RNA interference (RNAi) enables flexible and dynamic interrogation of entire gene families or essential genes without the need for exogenous proteins, unlike CRISPR-Cas technology. Unfortunately, isolation of plants undergoing potent gene silencing requires laborious design, visual screening, and physical separation for downstream characterization. Here, we developed an adenine phosphoribosyltransferase (APT)-based RNAi technology (APTi) in Physcomitrella patens that improves upon the multiple limitations of current RNAi techniques. APTi exploits the prosurvival output of transiently silencing APT in the presence of 2-fluoroadenine, thereby establishing survival itself as a reporter of RNAi. To maximize the silencing efficacy of gene targets, we created vectors that facilitate insertion of any gene target sequence in tandem with the APT silencing motif. We tested the efficacy of APTi with two gene families, the actin-dependent motor, myosin XI (a,b), and the putative chitin receptor Lyk5 (a,b,c). The APTi approach resulted in a homogenous population of transient P. patens mutants specific for our gene targets with zero surviving background plants within 8 d. The observed mutants directly corresponded to a maximal 93% reduction of myosin XI protein and complete loss of chitin-induced calcium spiking in the Lyk5-RNAi background. The positive selection nature of APTi represents a fundamental improvement in RNAi technology and will contribute to the growing demand for technologies amenable to high-throughput phenotyping.

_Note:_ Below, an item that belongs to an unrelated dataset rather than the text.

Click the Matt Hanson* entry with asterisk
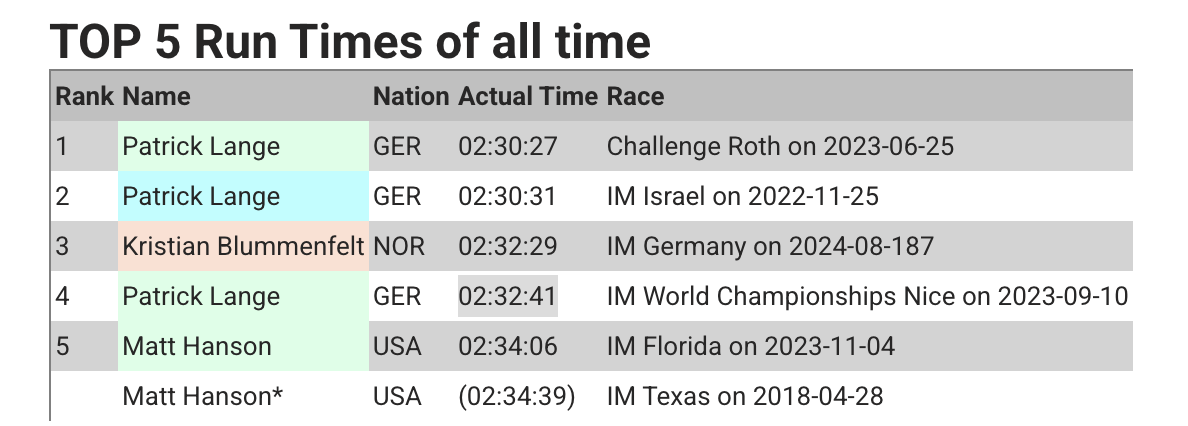This screenshot has width=1188, height=426. coord(203,397)
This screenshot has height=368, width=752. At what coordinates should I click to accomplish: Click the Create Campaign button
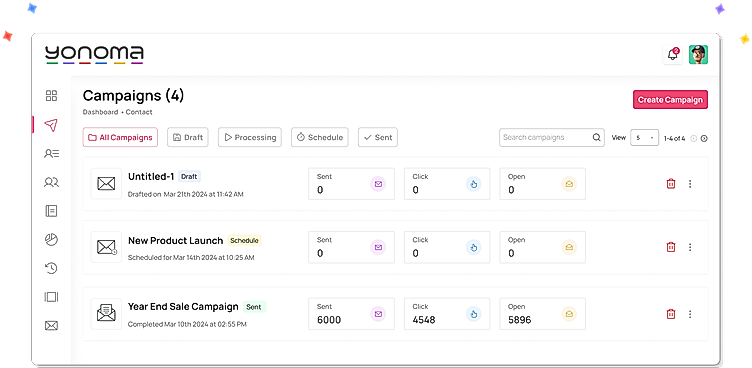(670, 100)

与 CRISPR-Cas 技术不同，RNA 干扰 (RNAi) 能够灵活动态地询问整个基因家族或必需基因，而不需要外源蛋白质。不幸的是，分离经历有效基因沉默的植物需要费力的设计、目视筛选和物理分离以进行下游表征。在这里，我们在小立碗藓中开发了一种基于腺嘌呤磷酸核糖基转移酶 (APT) 的 RNAi 技术 (APTi)，该技术改进了当前 RNAi 技术的多重局限性。 APTi 利用 2-氟腺嘌呤存在下短暂沉默APT的促生存输出，从而将生存本身确立为 RNAi 的报告者。为了最大限度地提高基因靶标的沉默效果，我们创建了载体，以便于将任何基因靶标序列与 APT 沉默基序串联插入。我们测试了 APTi 对两个基因家族的功效，即肌动蛋白依赖性运动肌球蛋白 XI (a,b) 和假定的几丁质受体 Lyk5 (a,b,c)。 APTi 方法产生了对我们的基因靶标具有特异性的瞬态P. patens突变体的同质群体，在 8 天内存活的背景植物为零。观察到的突变体直接对应于 Lyk5-RNAi 背景中肌球蛋白 XI 蛋白最大减少 93% 和几丁质诱导的钙尖峰完全丧失。 APTi 的正选择性质代表了 RNAi 技术的根本性改进，并将有助于满足高通量表型分析技术不断增长的需求。